Optimized Indium modified Ti/PbO2 anode for electrochemical degradation of antibiotic cefalexin in aqueous solutions

In this study, the Indium doped Ti/PbO2 electrode (marked as Ti/In-PbO2) was prepared via simple electrodeposition technology for electrochemical degradation of cefalexin (CLX). To obtain the effect of Indium on the electrochemical activity and stability of Ti/PbO2 electrode and optimize the doping amount of Indium, the morphology, crystal structure, element state, electrochemical activity and stability of Ti/In-PbO2 electrodes with different Indium amounts were analyzed by scanning electron microscopy (SEM), X-ray diffraction (XRD), X-ray photoelectron spectroscopy (XPS), fluorescence spectroscopy, linear sweep voltammetry (LSV), cyclic voltammetry (CV), chronoamperometry (CA), electrochemical impedance spectroscopy (EIS) and Tafel curve. The results showed that when the InNO3 concentration in electrodeposition solution was 15 mM/L, the Ti/In-PbO2 electrode possessed the best electrocatalytic activity and the highest stability due to its denser structure, finer grains, larger specific surface area, and stronger ability to generate hydroxyl radicals.

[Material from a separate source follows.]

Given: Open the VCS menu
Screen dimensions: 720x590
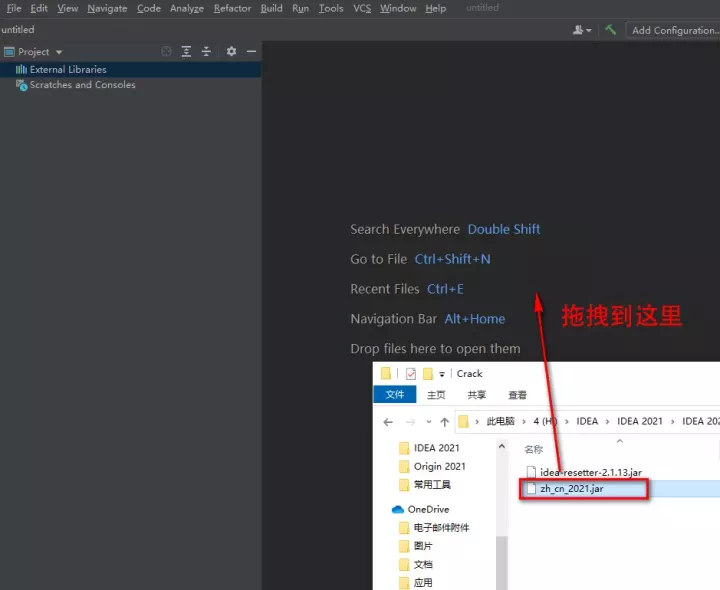Looking at the screenshot, I should [x=361, y=8].
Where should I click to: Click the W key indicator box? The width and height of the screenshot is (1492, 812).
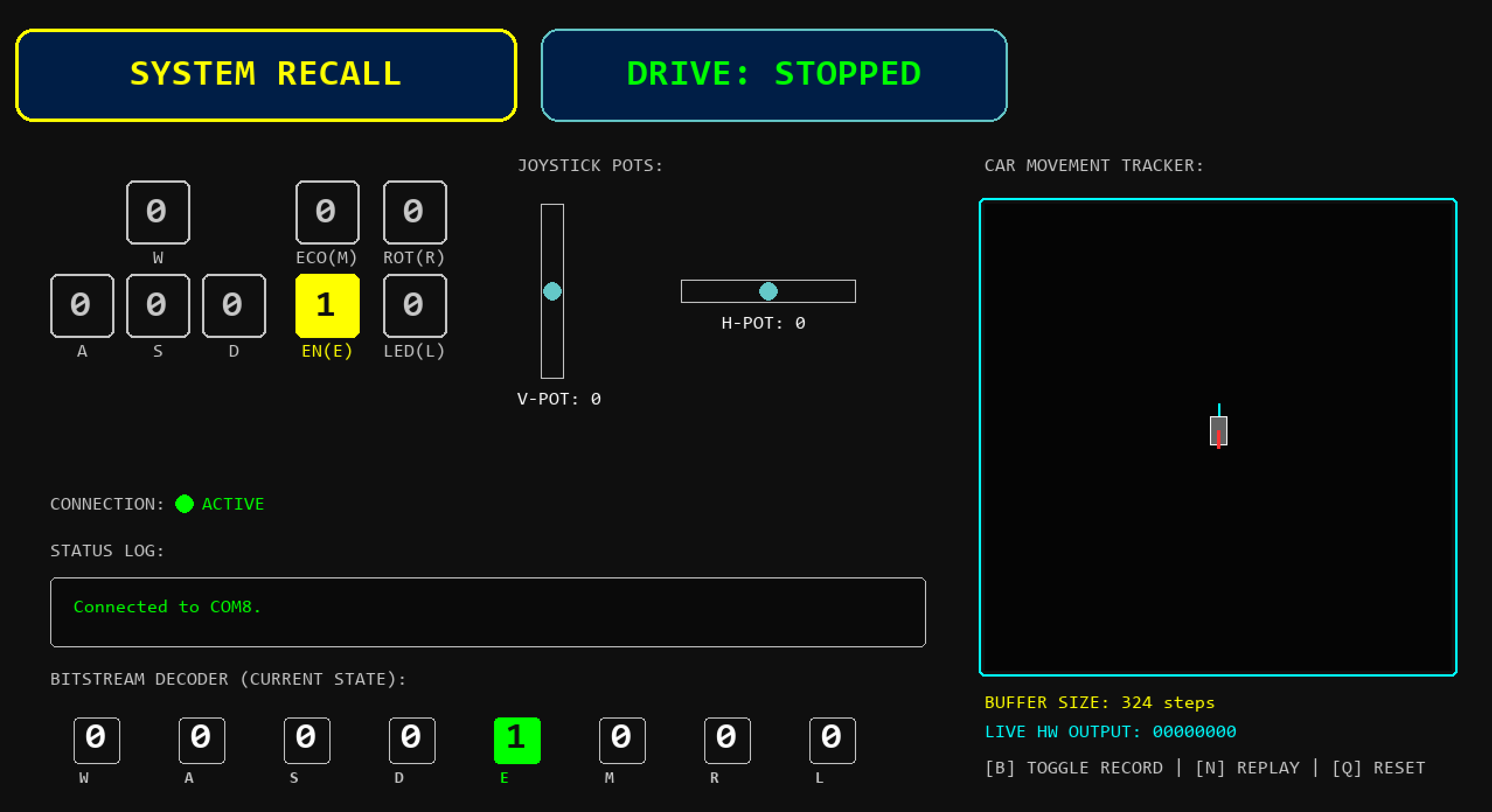[158, 212]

The electrochemical degradation rate constant of CLX at Ti/In-PbO2 anode was 1.93 times faster than that at pristine Ti/PbO2 electrode. Additionally, the influence of current density, initial pH, initial CLX concentration and electrolyte concentration on removal efficiency of CLX was investigated and the degradation pathway of CLX was proposed.